Article:
================
In essence, the rough benchmark you performed doesn't benchmark default Lucene spatial behavior. Is that not a problem?

It is a problem – it's not ideal, that is. Preferably it would stay enabled but I think you indicated it's not supported by PackedQuadTree? I didn't look closer.

RE Geo3d: As an example for anything with me; it's an outlier, not an example that proves the rule. If I am blind to facts I can't see then show me. Hopefully you noticed that Karl and I are working together and it's come real far now (lots of discussion on ReviewBoard & bugs I helped Karl find via randomized testing). Your patch here has nothing in common with it – PackedQuadTree obviously belongs here, and it should be quite evident that I'm here helping by providing feedback and running a benchmark. And yes, being critical. Anyway... lets get back to work.

The only thing about this patch that is a blocker (-1) for me is StreamingPrefixTreeStrategy. Not most of the code in it, but it's existence as a SpatialStrategy subclass instead of an SPT subclass. I don't mind that it optimizes something that I don't think needed optimization, though I suspect if you noticed TreeCellIterator originally you wouldn't have bothered.
================
Collected data:
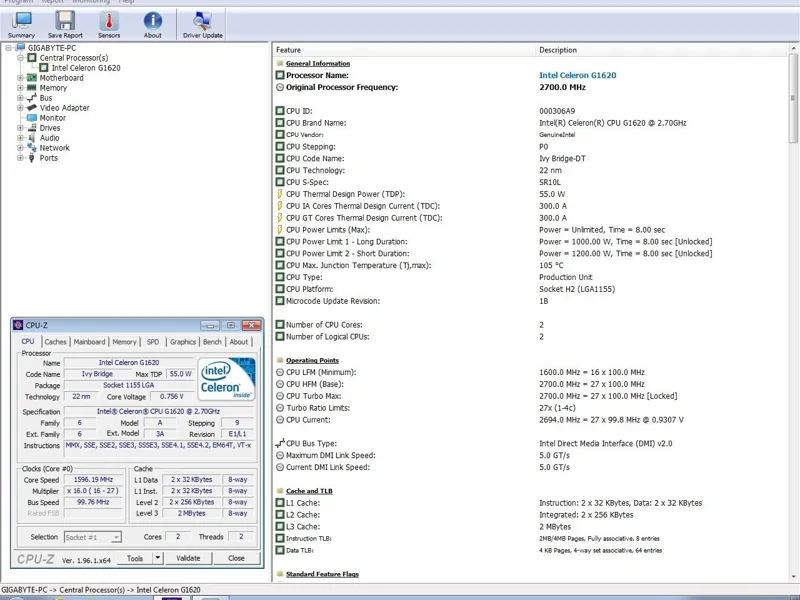
Task: Expand the Memory tree node
Action: pos(20,88)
================
Goals:
(1) List every name in the Lucene spatial thread that joins several capitalized words with no spaces between them.
(2) According to the Lucene spatial thread, what part of the patch does the writer consider a blocker (-1), and why?
The data shown here were drawn from a source separate from the Lucene spatial thread.

Exercise solutions:
(1)
PackedQuadTree
ReviewBoard
StreamingPrefixTreeStrategy
SpatialStrategy
TreeCellIterator

(2) StreamingPrefixTreeStrategy, because it exists as a SpatialStrategy subclass instead of an SPT subclass.